The Bucentaur Returns to the Pier at the Doge's Palace or The Doge of Venice Departs for the Festival of the Betrothal of Venice to the Adriatic Sea is a c.1730 oil on canvas painting by Canaletto. It was acquired together with his Reception of the French Ambassador in Venice in the 1760s for the Hermitage Museum. In 1930 The Bucentaur was transferred to the Pushkin Museum in Moscow, where it remains. Variants of the work survive in several collections, including the Royal Collection at Windsor Castle, the Dulwich Picture Gallery and the Uffizi, whilst a copy by Fyodor Alekseyev is in the Russian Museum.

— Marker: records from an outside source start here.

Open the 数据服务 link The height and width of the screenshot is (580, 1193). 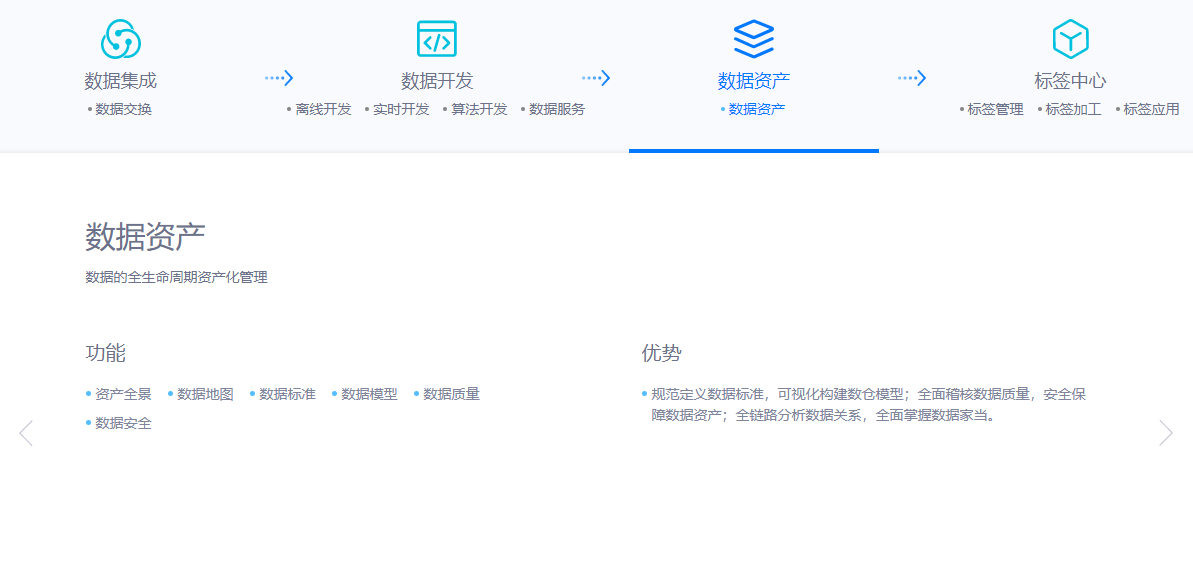point(557,109)
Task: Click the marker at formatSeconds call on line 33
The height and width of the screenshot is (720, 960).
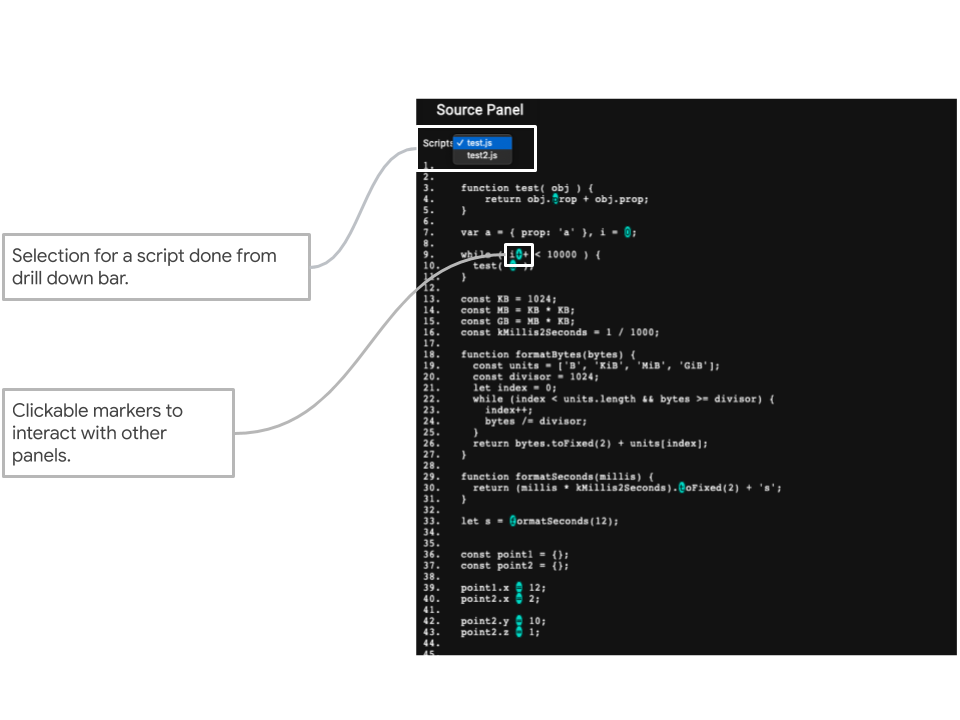Action: point(513,521)
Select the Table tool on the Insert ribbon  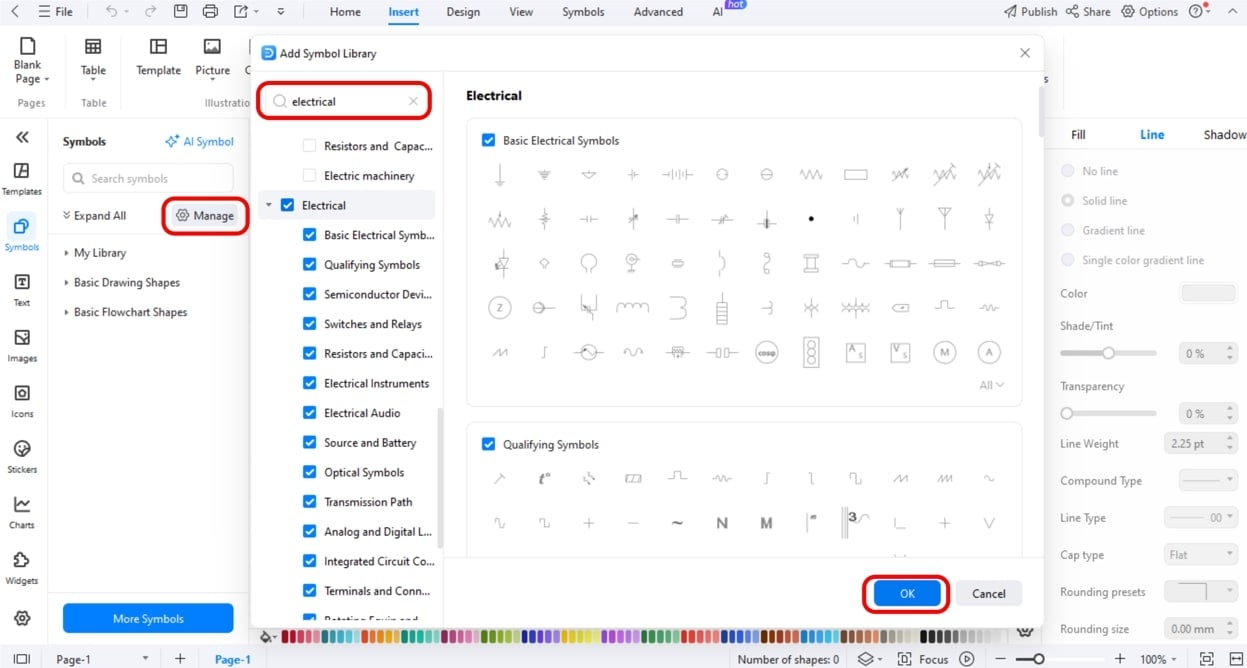pos(93,60)

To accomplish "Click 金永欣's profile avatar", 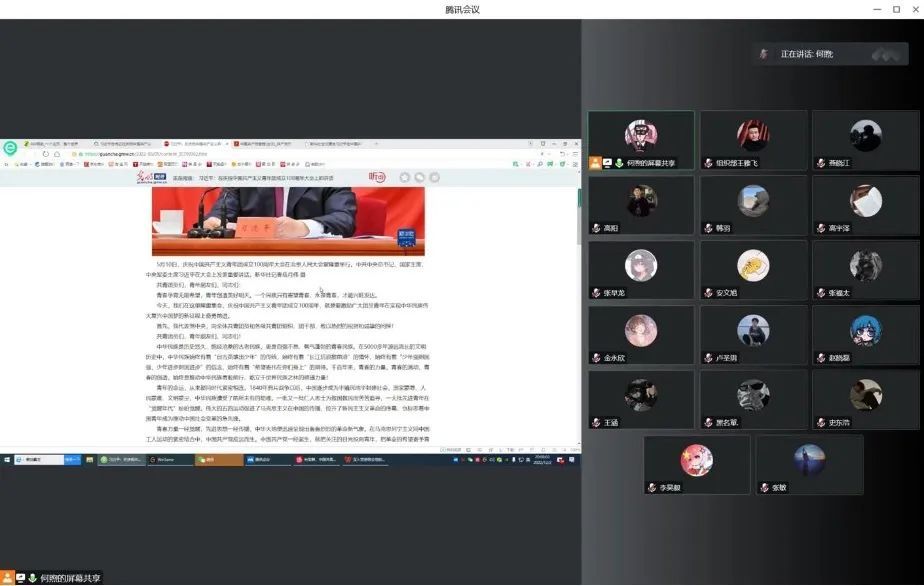I will (641, 330).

Ploughed Fields is an 1874 painting by Camille Pissarro, now in the Pushkin Museum in Moscow.
The Queen or The King's Wife is an early 1896 oil on canvas painting by Paul Gauguin, now in the Pushkin Museum in Moscow. It is also known as Woman with Mango Fruits, Woman under a Mango Tree or Te arii vahine.
Landscape, Horse on the Road is an 1899 oil on canvas painting by Paul Gauguin, now in the Pushkin Museum in Moscow.
Landscape with Hercules and Cacus is an oil on canvas painting by French painter Nicolas Poussin, created c. 1660. It is held in the Pushkin Museum, in Moscow. It depicts a scene from lines 190-275 of Book VIII of Virgil's Aeneid.
The Edge of Fontainebleau Forest is an oil on canvas painting by Alfred Sisley, from 1885, now in the Pushkin Museum, in Moscow. On the reverse are the two French titles and labels from Paul Durand-Ruel's Paris and New York. A similar landscape by the artist, In the Forest in Autumn, is now in a private collection in Switzerland.
The Large Walnut Tree, Autumn Morning, Éragny is an oil on canvas painting by Camille Pissarro, from 1897. It is held in the Pushkin Museum, in Moscow.
Haystack Near Giverny is an oil on canvas painting by Claude Monet, from 1884. It is held in the Pushkin Museum, in Moscow. It is a precursor to his 1890s Haystacks series.
The Bunch of Flowers or Flowers of France is an oil on canvas painting by Paul Gauguin, from 1891. It is held in the Pushkin Museum in Moscow. It was one of the first in his series of Tahitian works.
Piazza della Rotonda and the Pantheon is an oil on canvas cityscape painting by Bernardo Bellotto and his son Lorenzo, from 1769, based on an engraving by Piranesi. It and its pair View of the Forum in Rome are both now in the Pushkin Museum, in Moscow. It shows Piazza della Rotonda and the Pantheon, in Rome.
The Rape of Europa is an oil on canvas painting by Claude Lorrain, from 1655. With its pendant The Battle of the Milvian Bridge, it is now in the Pushkin Museum, in Moscow.
Landscape with Peacocks (Death) (French - Le paysage aux paons (La mort)) is an oil on canvas painting by Paul Gauguin, from 1892. It is held in the Pushkin Museum, in Moscow.